A esse respeito, é preciso dizer e indicar como pressuposto que, dentro da Igreja, mas também da comunidade científica, a interpretação dada à questão homossexual tem se caracterizado por um grande número de mudanças e de reposicionamentos ocorridos em um tempo muito breve.
A adesão generalizada a algumas interpretações tem mostrado o quanto algumas abordagens do passado (até mesmo recente) eram no mínimo redutoras e incitaram a elaboração de novos modelos que levem em conta a extrema complexidade da questão homossexual. Afinal, nenhuma teoria, hoje como então, deveria se erguer ingenuamente como um ponto de chegada indiscutível.

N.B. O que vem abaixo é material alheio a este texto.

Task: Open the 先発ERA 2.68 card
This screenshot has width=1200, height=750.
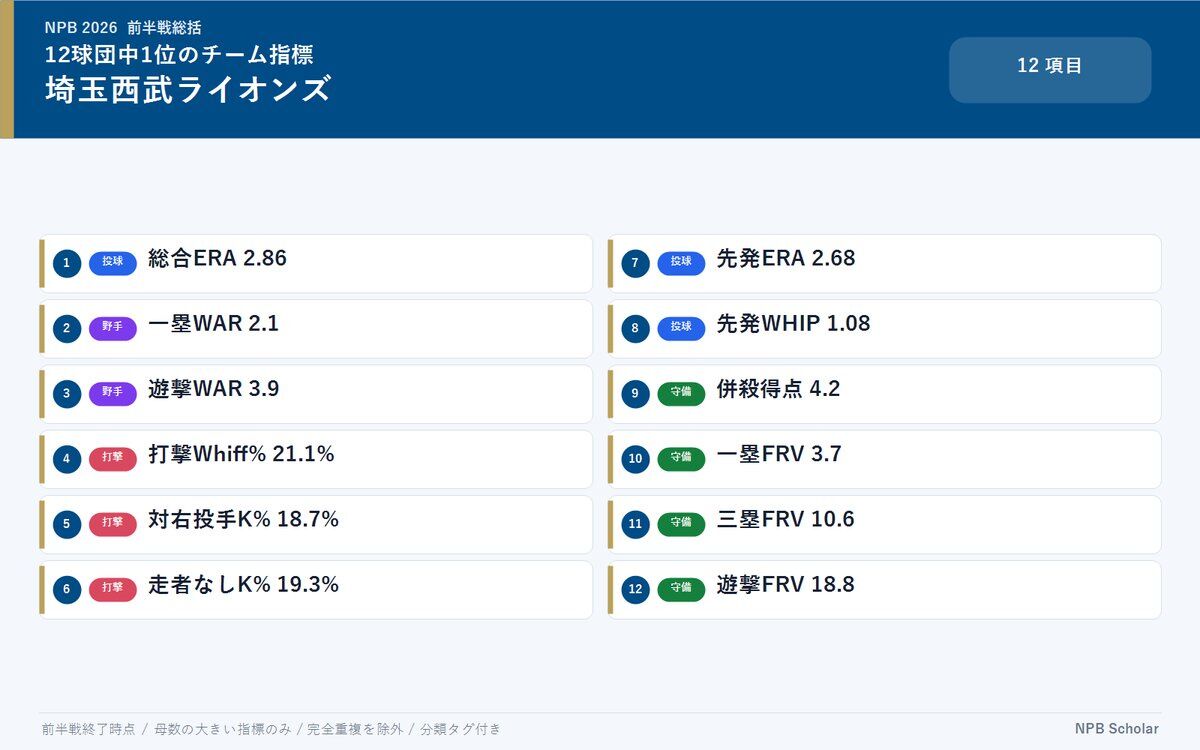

Considero que – no âmbito da compreensão do fenômeno em nível psicológico – houve um progresso que certamente obriga a rever algumas conclusões da época. O que foi adquirido, porém, não nos autoriza a parar, como se aquelas aquisições correspondessem à meta final, como se não houvesse nada mais a compreender.
Por isso, motivado também pela experiência do contato educativo dos últimos anos com pessoas de orientação homossexual, sinto pessoalmente a exigência de continuar levando em frente uma reflexão pessoal cada vez mais aberta – por um lado – ao aprofundamento científico e disponível a rever certas posições, em um espírito – no nível eclesial – verdadeiramente sinodal e, portanto, concretamente, com um estilo dialógico, tendendo a compor sensibilidades diferentes’.
Neste momento, é preciso tentar conduzir juntos tal análise, compartilhando também o máximo possível dúvidas e pontos em aberto com atitude construtiva [3].
A partir de duas premissas mais específicas. Da admissão, acima de tudo, de que ainda temos muito a entender sobre esse assunto, visto que até hoje não existe uma teoria compartilhada sobre a homossexualidade em âmbito científico [4].
Ao mesmo tempo – e este é o segundo pressuposto – estamos cada vez mais convencidos de que a reflexão sobre a homossexualidade é de fato e sobretudo uma reflexão sobre a sexualidade tout court ou uma oportunidade preciosa para entrar cada vez mais em seu mistério.
De todo esse trabalho (como um work in progress) gostaria agora de apresentar sinteticamente apenas alguns aspectos, mostrando também como – direta ou indiretamente – inspiramos o texto já citado, editado no SNTM, pelo menos em algumas partes que mais se referem ao nosso tema, como pontos de contato com aquela cultura ou como questões ainda em aberto e sobre as quais parece oportuna uma análise ulterior.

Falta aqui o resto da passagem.